Rationale: The Epidemiology and Natural History of Asthma: Outcomes and Treatment Regimens evaluated patients with severe or difficult-to-treat asthma (TENOR I). TENOR II assessed long-term outcomes in this cohort.
Methods: TENOR II (n=341) was a prospective, multicenter observational study with a single follow-up assessment in 2014, more than a decade after TENOR I. Atopic asthma was defined as having ≥1 positive specific-IgE test (≥0.35kU/L). Clinical measures of atopic and non-atopic asthma patients were examined, as well as very poorly controlled (VPC) asthma based on National Heart, Lung, and Blood Institute asthma guidelines.

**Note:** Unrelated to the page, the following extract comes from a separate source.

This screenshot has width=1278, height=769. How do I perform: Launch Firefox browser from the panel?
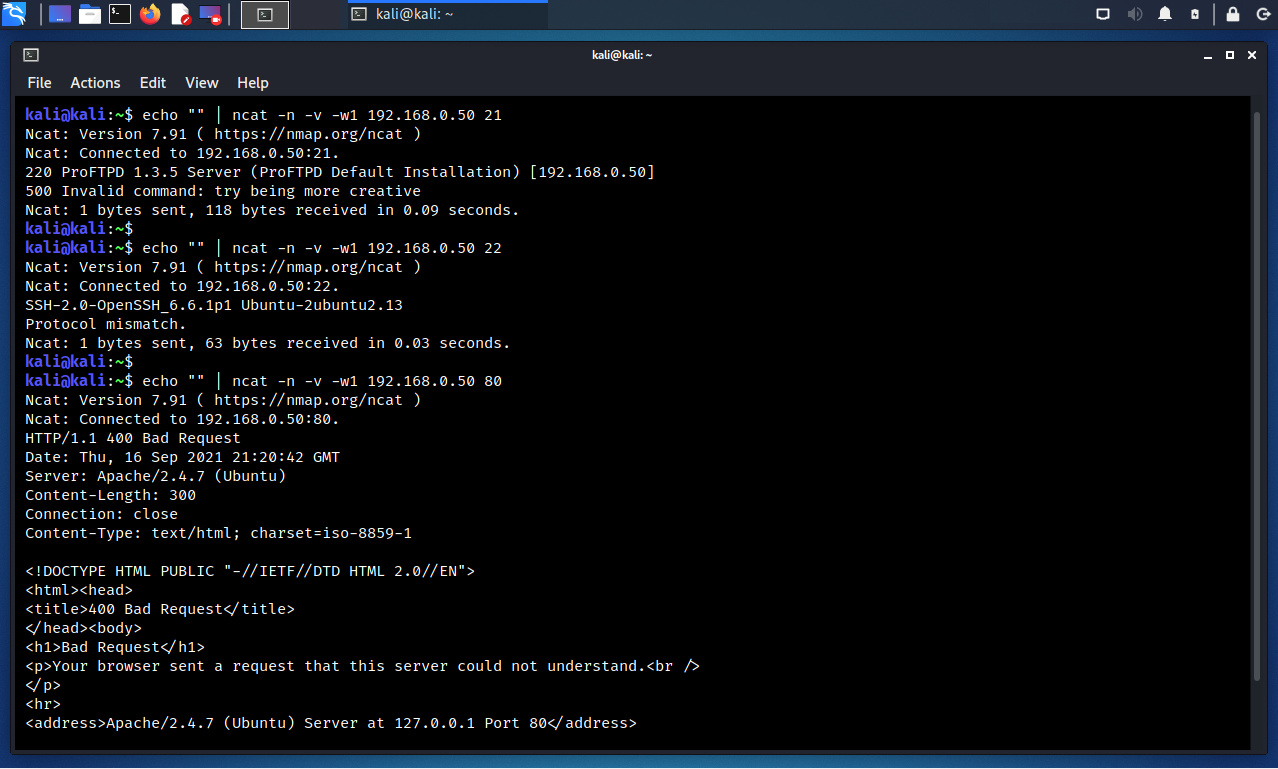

Results: Of 317 patients with a specific IgE measure, the majority (n=231; 72.9%) had atopic asthma; 86 (27.1%) had non-atopic asthma. IgE geometric mean was 130.7 IU/mL and 14.1 IU/mL for atopic and non-atopic cohorts, respectively. The most common positive IgE tests for atopic patients were perennial aero-allergens: cat dander (59.7%), dog dander (53.7%) and Dermatophagoides farinadust mite (43.7%). Mean (SD) blood eosinophil count for atopic and non-atopic groups were 201/µL (143) and 198/µL (147), respectively. Atopic and non-atopic patients were as likely to report any asthma exacerbation (defined as hospitalization/ER visit for exacerbations requiring corticosteroids) in the prior three months [24.7% (57/231) and 26.7% (23/86), respectively]. Over half (52.0%; 115/221) of atopic patients had persistent VPC asthma (VPC at TENOR I and TENOR II) versus 45.8% (38/83) of non-atopic patients.
Conclusions: Atopic asthma was highly prevalent and more frequent than non-atopic asthma in TENOR II; however frequency of exacerbations and level of control were generally similar between the two subgroups.